Residual standard error: The square root of the variance of the residuals (observed minus fitted values) corresponds to the amount of variability that is unexplained by the models (here an estimate of how much size varied among fish, once corrected for differences among years)
Mutiple R-squared The R-squared is the proportion of the variance of the dependent variable that can be explained by the model. Here the model explains only 13.5% of the variability. Size differences among year are relatively small compared to the ranges of sizes that can occur within years. This corresponds well to the visual impression left by the histograms of fklngth per year
F-Statistic This is the p-value for the “omnibus” test, the test that all means are equal. Here it is much smaller than 0.05 and hence we would reject H0 and conclude that fklngth varies among the years
The anova() command produces the standard ANOVA table that contains most of the same information:
Analysis of Variance Table
Response: fklngth
Df Sum Sq Mean Sq F value Pr(>F)
year 3 485.26 161.755 5.9574 0.0008246 ***
Residuals 114 3095.30 27.152
---
Signif. codes: 0 '***' 0.001 '**' 0.01 '*' 0.05 '.' 0.1 ' ' 1
The total variability in fklngth sums of square is partitioned into what can be accounted for by year (485.26) and what is left unexplained as residual variability (3095.30). Year indeed explains \((485.26/(3095.30+485.26)=.1355\) or 13.55% of the variability). The mean square of the residuals is their variance.
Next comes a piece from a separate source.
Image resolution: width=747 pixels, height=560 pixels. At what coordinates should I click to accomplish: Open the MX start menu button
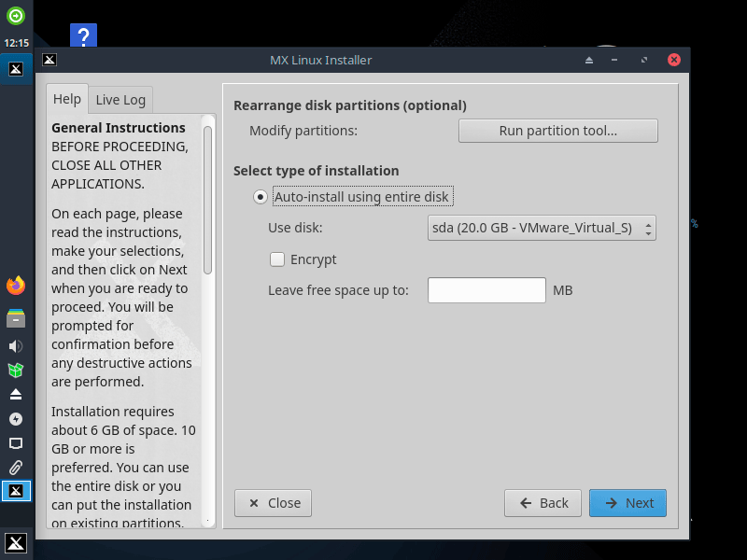click(x=16, y=543)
11.2.4 Performing multiple comparisons of means test
The pairwise.t.test() function can be used to compare means and adjust (or not) probabilities for multiple comparisons by choosing one of the options for the argument p.adj:
Comparing all means without corrections for multiple comparisons.
Pairwise comparisons using t tests with pooled SD
data: dam10dat$fklngth and dam10dat$year
1954 1958 1965
1958 0.8886 - -
1965 0.0019 0.0022 -
1966 0.0054 0.0079 0.1996
P value adjustment method: none
Option "bonf" adjusts the p-values according to the Bonferroni correction. In this case, since there are 6 p-values calculated, it amounts to simply multiplying the uncorrected p-values by 6 (unless the result is above 1, in that case the adjusted p-value is 1).
Pairwise comparisons using t tests with pooled SD
data: dam10dat$fklngth and dam10dat$year
1954 1958 1965
1958 1.000 - -
1965 0.011 0.013 -
1966 0.033 0.047 1.000
P value adjustment method: bonferroni
Option "holm" is the sequential Bonferroni correction, where the p-values are ranked from (i=1) smallest to (N) largest. The correction factor for p-values is then $\((N-i+1)\). Here, for example, we have N=6 pairs that are compared. The lowest uncorrected p-value is 0.0019 for 1954 vs 1965. The corrected p-value becomes \(0.0019*(6-1+1)= 0.011\). The second lowest p-value is 0.0022. The corrected p/value is therefore \(0.0022*(6-2+1)=0.011\). For the highest p-value, the correction is \((N-N+1)=1\), hence it is equal to the uncorrected probability.
Pairwise comparisons using t tests with pooled SD
data: dam10dat$fklngth and dam10dat$year
1954 1958 1965
1958 0.889 - -
1965 0.011 0.011 -
1966 0.022 0.024 0.399
P value adjustment method: holm
The “fdr” option is for controlling the false discovery rate.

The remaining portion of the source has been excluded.